→ **What is expected**: Skip the images. Copy the records exactly as written.

Records excerpted from a collection
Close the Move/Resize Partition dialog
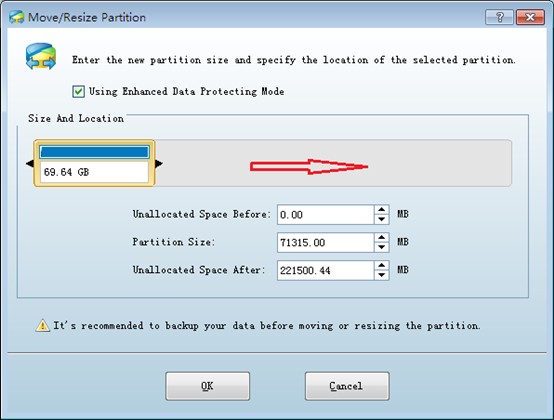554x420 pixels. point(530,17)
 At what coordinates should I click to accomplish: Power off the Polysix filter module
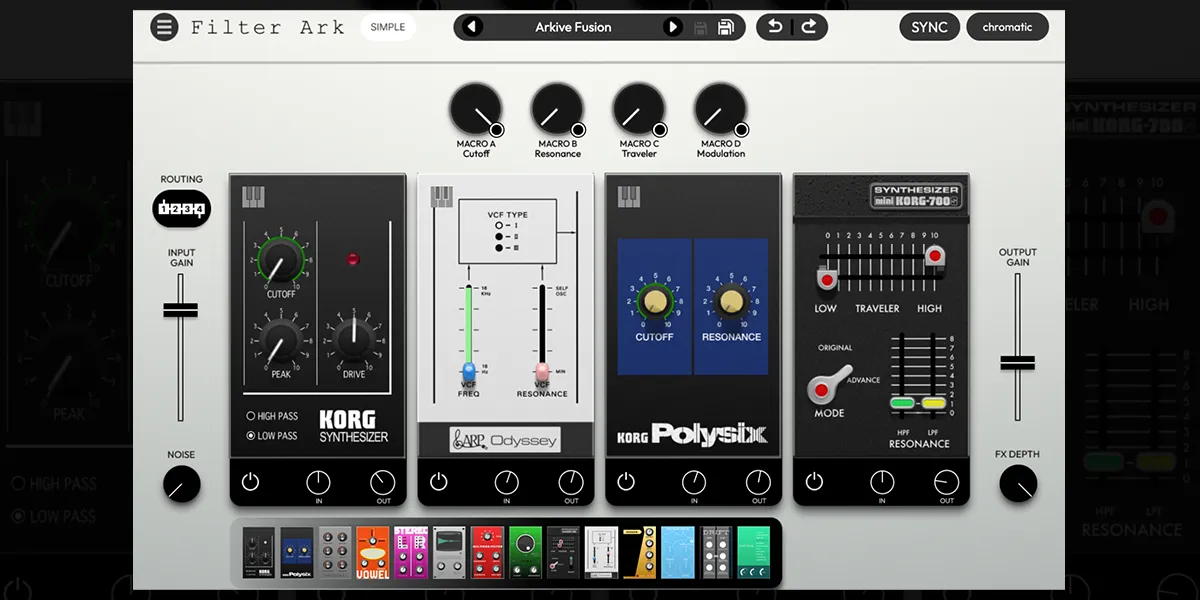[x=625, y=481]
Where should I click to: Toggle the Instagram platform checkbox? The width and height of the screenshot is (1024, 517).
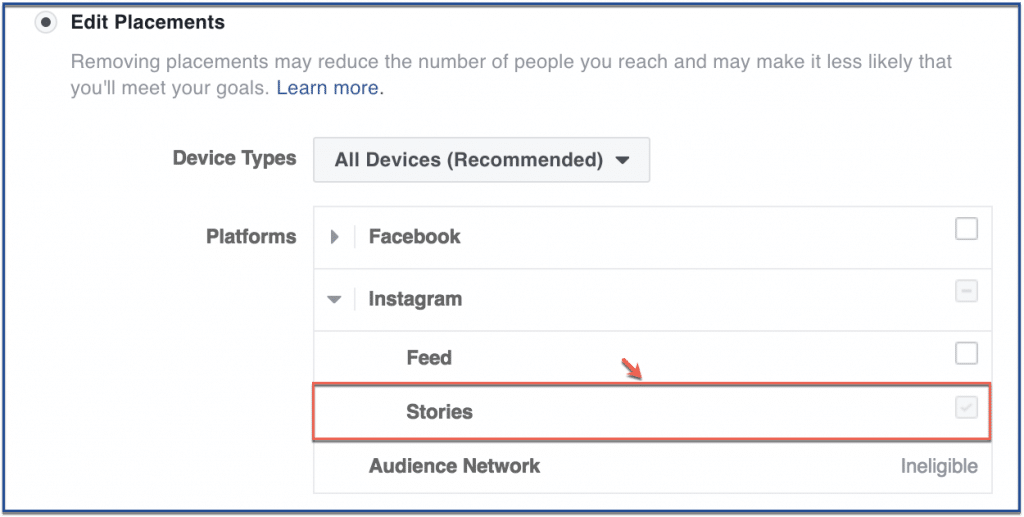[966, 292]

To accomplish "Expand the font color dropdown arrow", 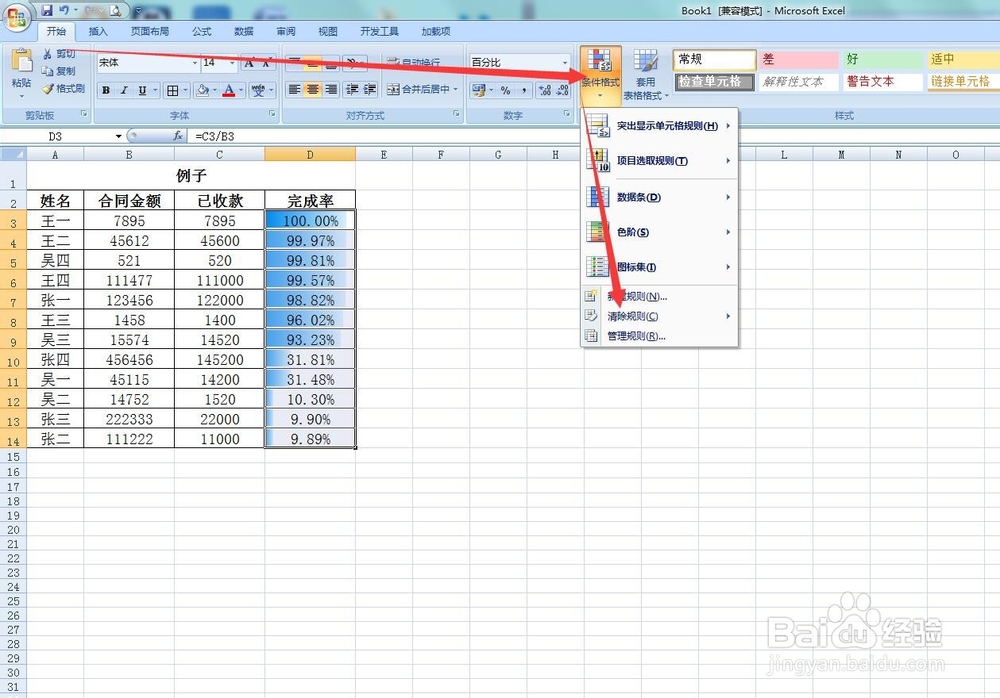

→ **Solution for this problem**:
Close the Move/Resize Partition dialog
554x420 pixels. point(530,17)
 At what coordinates should I click to accomplish: Power off the Polysix filter module
[x=625, y=481]
Where should I click to: Toggle the Instagram platform checkbox? The width and height of the screenshot is (1024, 517).
[966, 292]

To accomplish "Expand the font color dropdown arrow", 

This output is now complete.